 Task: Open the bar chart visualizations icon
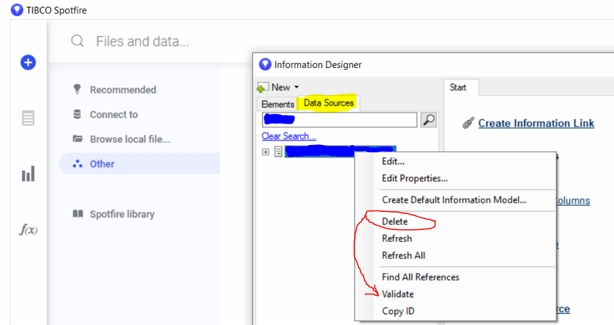(28, 175)
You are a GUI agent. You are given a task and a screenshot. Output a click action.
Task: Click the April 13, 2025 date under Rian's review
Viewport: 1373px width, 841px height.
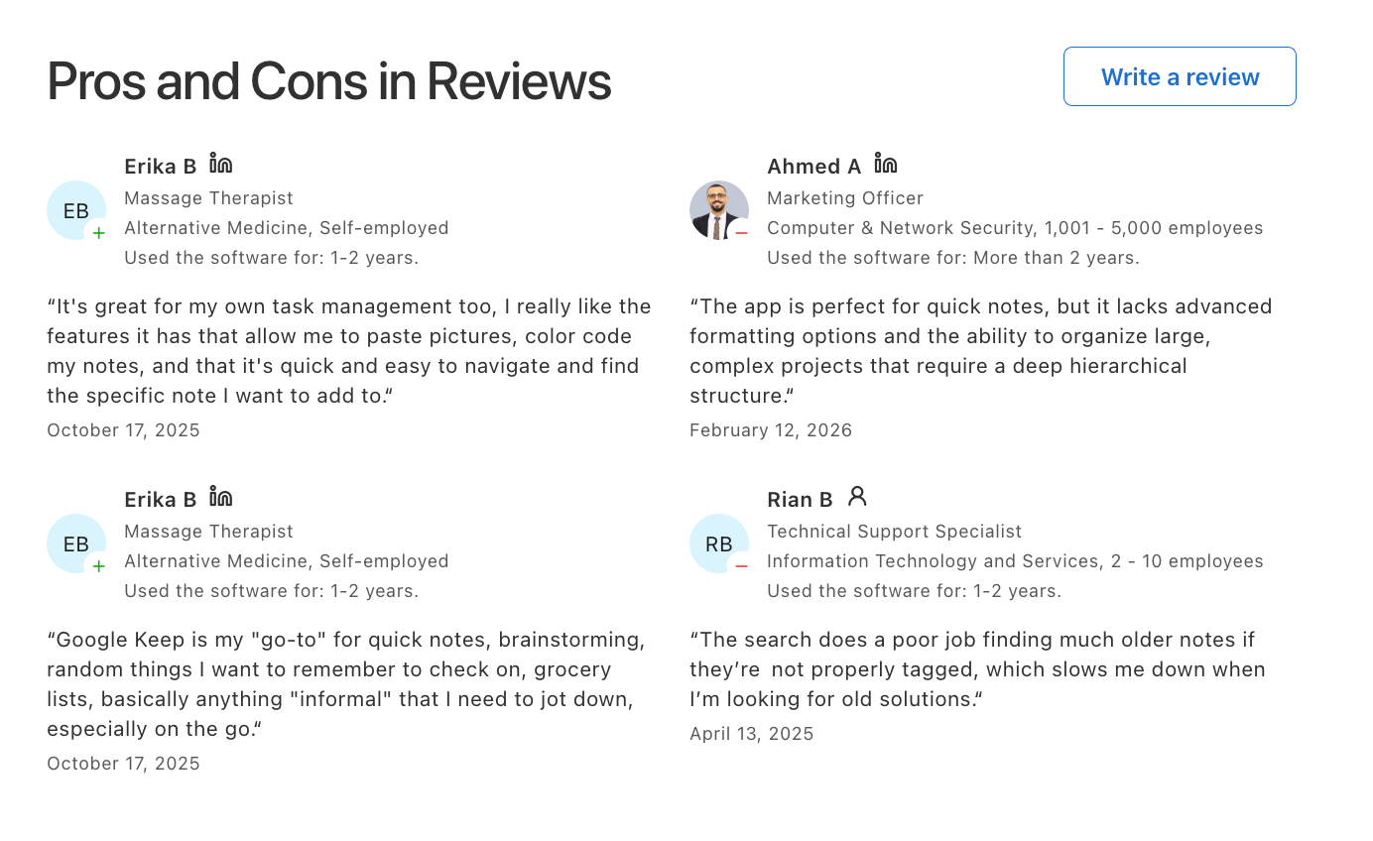[751, 733]
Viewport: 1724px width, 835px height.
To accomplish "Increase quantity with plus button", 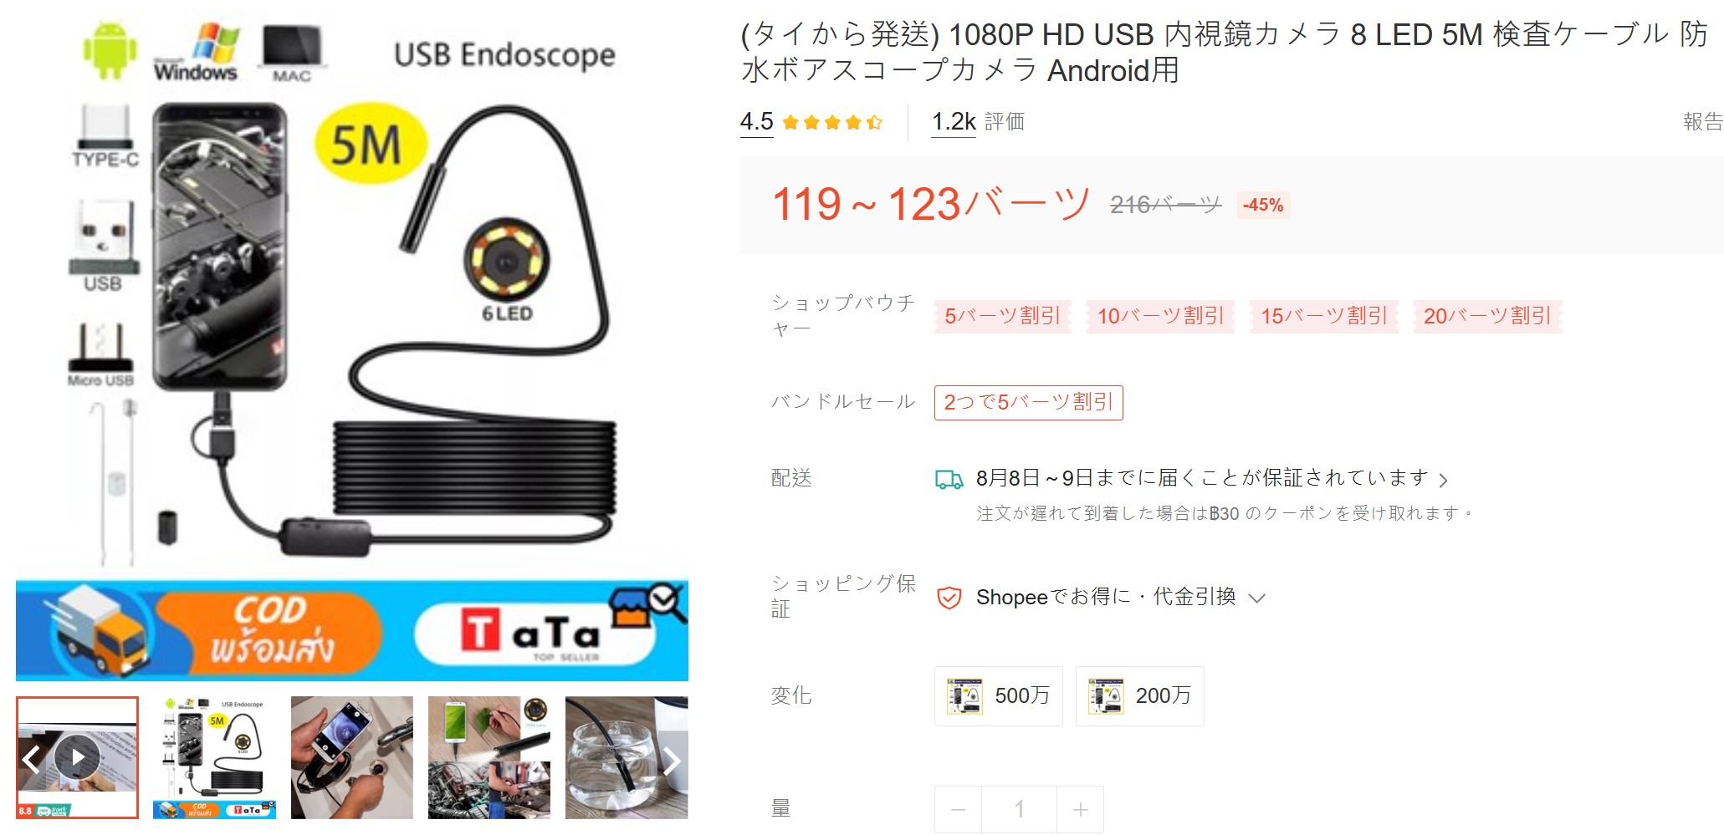I will coord(1080,809).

WHAT THE TASK REQUIRES → Identify every line in the data above that contains the string "Viewport", and copy each of those lines in full.

TASK ANSWER →
Viewport: 1373px width, 841px height.
Viewport: 1724px width, 835px height.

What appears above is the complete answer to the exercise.